Los gemidos y palabras de dolor en español no me dejaron dudas, tenía que entrar.
Abrí con la llave maestra y encontré a un señor de unos sesenta años tirado en la cama.
– ¿Qué le pasa señor? – le pregunté.
-Ayúdame a pararme de acá. Pedía el señor sobándose el estómago.
Era un español de visita en la ciudad con su esposa y su hija. Ese día no había podido salir de la habitación. El exceso de comida y bebida de la noche anterior lo obligó a quedarse en la habitación. El problema era para mí, debía limpiar todas, absolutamente todas sus desgracias.
-Y cuanto hace trabajas en esto. Me preguntaba el señor mientras me veía limpiando la taza del baño.
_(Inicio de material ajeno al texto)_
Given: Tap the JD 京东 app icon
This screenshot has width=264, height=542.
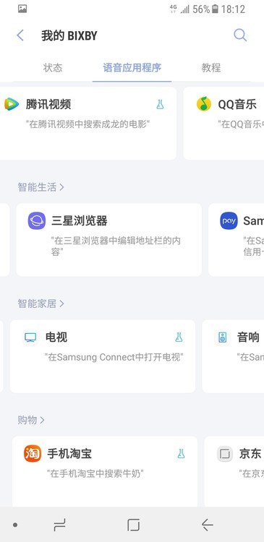Looking at the screenshot, I should 225,454.
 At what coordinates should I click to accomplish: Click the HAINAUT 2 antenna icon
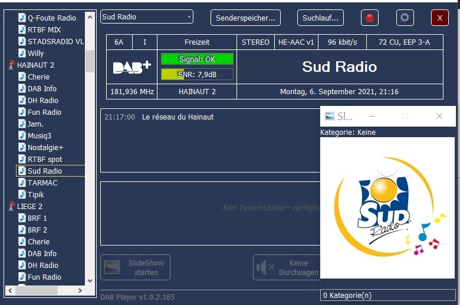coord(11,65)
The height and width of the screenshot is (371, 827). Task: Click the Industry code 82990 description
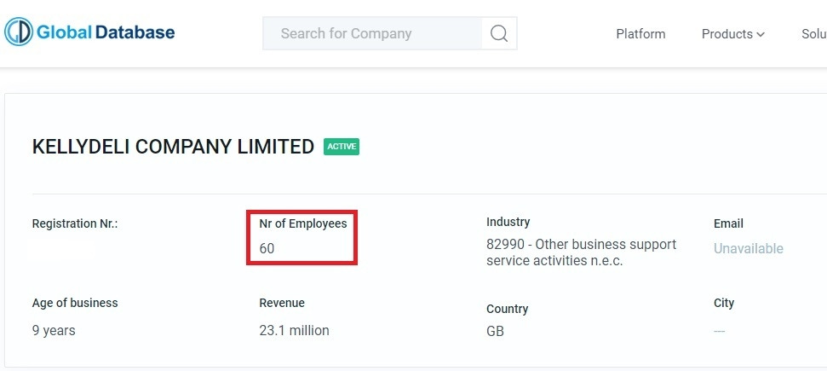tap(581, 252)
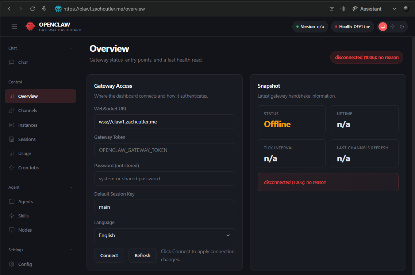Image resolution: width=415 pixels, height=275 pixels.
Task: Switch to light theme with the sun icon
Action: 392,27
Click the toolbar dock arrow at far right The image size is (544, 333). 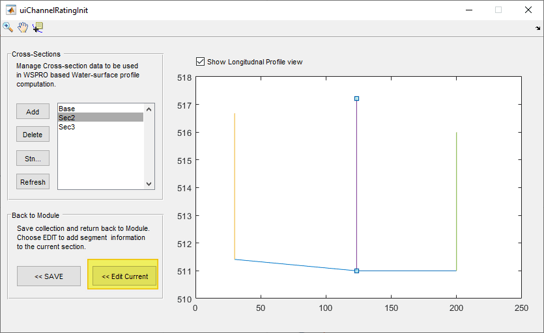pyautogui.click(x=537, y=29)
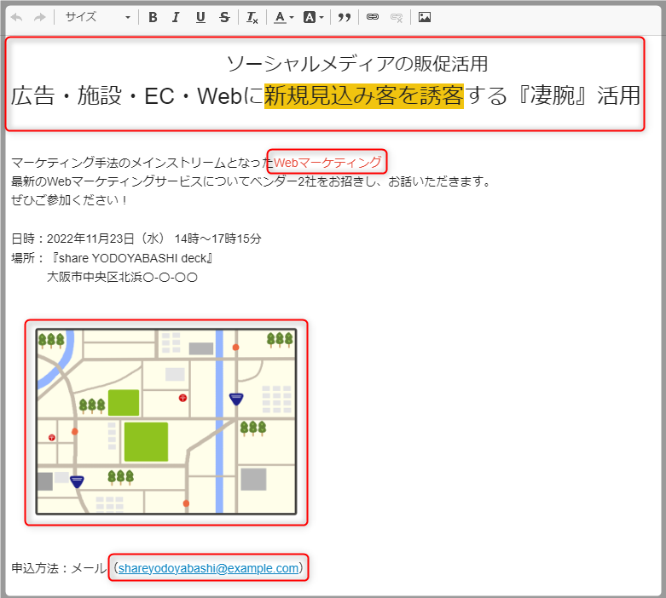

Tardé 45 minutos en limpiar ese solo cuarto. Le conté algo de mi vida y también recordé lo que alguien me enseñó: cuando se tiene una idea de emprendimiento en vez de guardarla como un secreto se debía compartir porque nunca se sabe quién puede estar interesado. Con él no fue la excepción, le compartí la idea y resulto que él era también emprendedor, comenzó desde muy joven vendiendo autos. Terminé mi labor diciéndole que al final de turno pasaría revisando si todo estaba bien.
Al final del turno, pasé por el cuarto haciendo la última revisión de mi trabajo.
Entré al cuarto del señor español, el cual ya había salido. Encima de la cama había una nota y tres billetes de un dólar.
For the room service:
Más abajo, escrito en español decía:
“Tu primera inversión”
A veces solo hace falta un pequeño gesto de algún desconocido para sentir que el paso siguiente es el correcto.
Dos fines de semana después, renuncié al trabajo en el hotel. Me decidí a ser emprendedor.
Los tres dólares los conservo como un amuleto de la suerte.